Une migraine peut provenir d'un abus de médicament. Soit d'une surdose de ce qui est censé soigner le mal. Ainsi, certains analgésiques provoquent déjà des maux de tête si on les prend plus de dix fois par mois. Ce qui entraîne un cercle vicieux où c'est le médicament que l'on prend pour se soulager qui nourrit le mal de tête. Du coup, on a tendance à en prendre davantage ce qui à son tour renforce le phénomène. Il semble que ce soit un problème récurrent chez les migraineux et dont beaucoup ne sont pas conscients dit De Standaard.

Pour tenter d'échapper à cette spirale, on tente une autre approche au Centre médical universitaire de Leyde (LUMC) dit De Standaard. Là-bas on préconise d'arrêter tout traitement d'un coup comme on peut le faire dans certaines cures de désintoxication. C'est ce qu'on appelle la technique du "cold turkey", soit "dinde froide" qui fait référence à la cessation brutale d'une dépendance à une substance et à l'expérience désagréable qui en résulte. "S'il est difficile pour un patient migraineux d'intégrer l'idée qu'il doit arrêter tout traitement pendant trois mois, nos recherches ont montré que cela apportait d'énormes bénéfices. Le nombre de jours où les patients avaient mal de tête a diminué d'un quart et le nombre de jours de migraines réelles d'au moins 45%. Par ailleurs, après ces trois mois, un tiers des patients n'ont plus eu besoin de prendre de médicaments préventifs contre la migraine et ne prennent plus que des médicaments qu'en cas de crise aiguë" dit Gisela Terwindt la neurologue de LUMC. Une médication qui semble par ailleurs avoir gagné en efficacité suite à cette pause.

Le traitement préventif, un piège ?

On prescrit souvent un traitement préventif lorsque les crises de migraines ne répondent pas bien aux traitements aigus ou lorsqu'il y a 3 crises par mois ou plus. Le traitement a pour but de diminuer les crises.
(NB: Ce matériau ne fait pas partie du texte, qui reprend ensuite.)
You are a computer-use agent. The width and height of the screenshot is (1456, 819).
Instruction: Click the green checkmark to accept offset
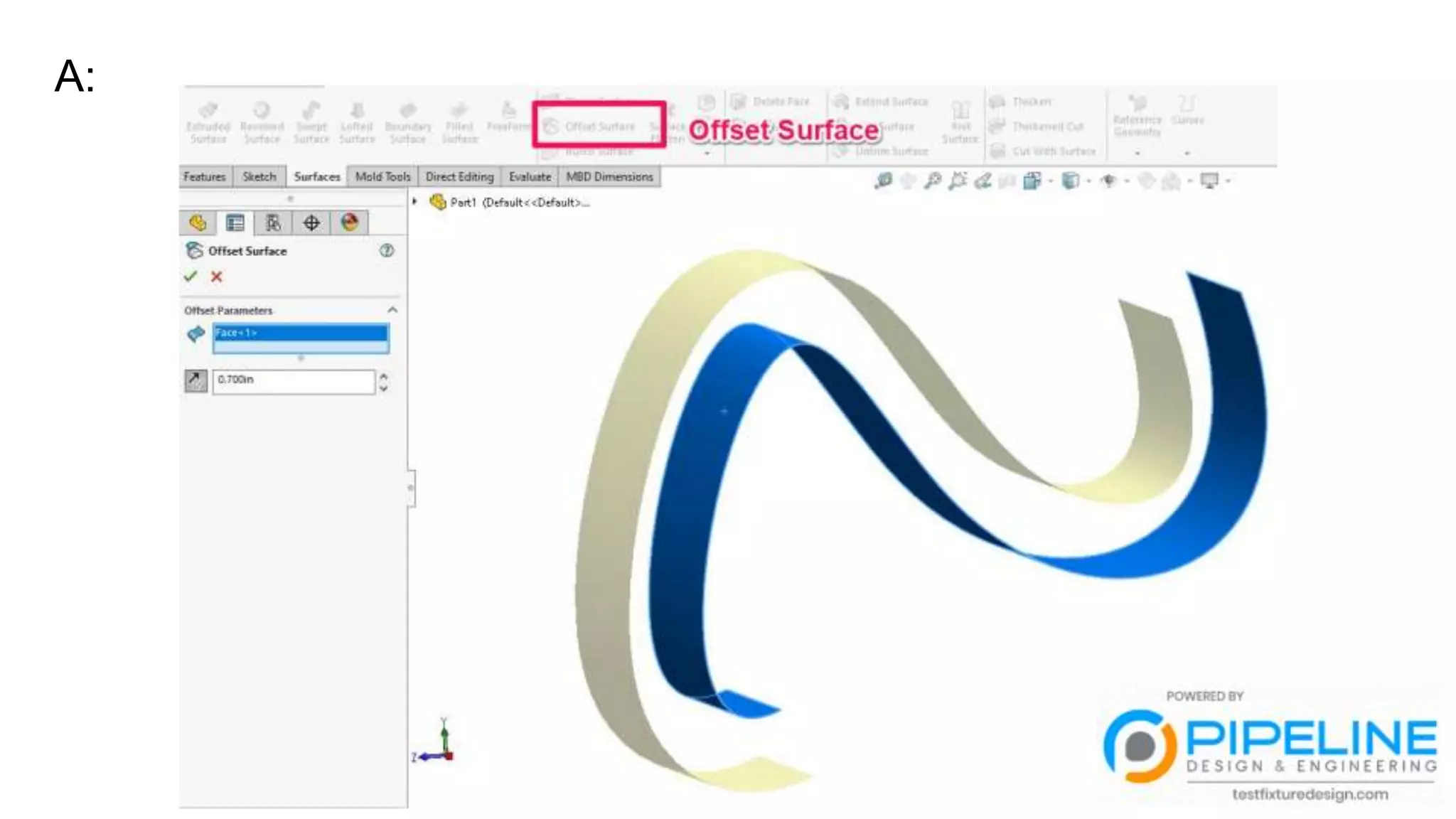[x=190, y=277]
Ils ont comme point commun d'être des médicaments qui n'ont pas été développés spécifiquement pour le traitement des migraines, mais, par exemple, l'épilepsie ou des problèmes cardiaques. Ce qui fait que tous les traitements préventifs ne sont pas efficaces chez tout le monde (on estime que c'est le cas chez près 40 à 50% des patients). Il faudra donc parfois en tester plusieurs. Autre désavantage, ces traitements ont souvent de nombreux effets secondaires comme la prise de poids ou des problèmes de concentration. Du coup, certaines personnes ne prennent rien et attendent les crises.

Une approche néanmoins un peu trop radicale pour de nombreux collègues médecins. Ainsi Koen Paemeleire, spécialisé dans le traitement des maux de tête et des migraines en tant que professeur de neurologie à l'UZ Gent, explique dans De Standaard qu'en Belgique on donne tout de même quelque chose, à titre préventif, aux patients qui veulent diminuer les doses. "Le patient a en effet commencé à prendre des médicaments contre les maux de tête pour une certaine raison et nous devons nous attaquer à ce problème sous-jacent."

Des nouveaux types de médicaments

Lors d'une crise de migraine, le sang provenant du crâne contient une quantité accrue de CGRP, (Calcitonin Gene Related-Peptide), un peptide qui aurait en effet un impact sur la dilatation des vaisseaux sanguins méningés et jouerait un rôle dans la transmission des informations liées à la perception de la douleur et serait donc un acteur clé dans le développement de la migraine. Il existe aujourd'hui des médicaments qui ciblent ce peptide et préviennent ainsi les attaques. Ceux-ci ne sont cependant pas encore remboursés par l'assurance maladie et peuvent coûter jusqu'à 500 euros par mois. Certains militent donc pour le remboursement de ces médicaments dits de nouvelle génération pour certains migraineux. Le dossier est pour l'instant bloqué autour de la définition précise de ce groupe.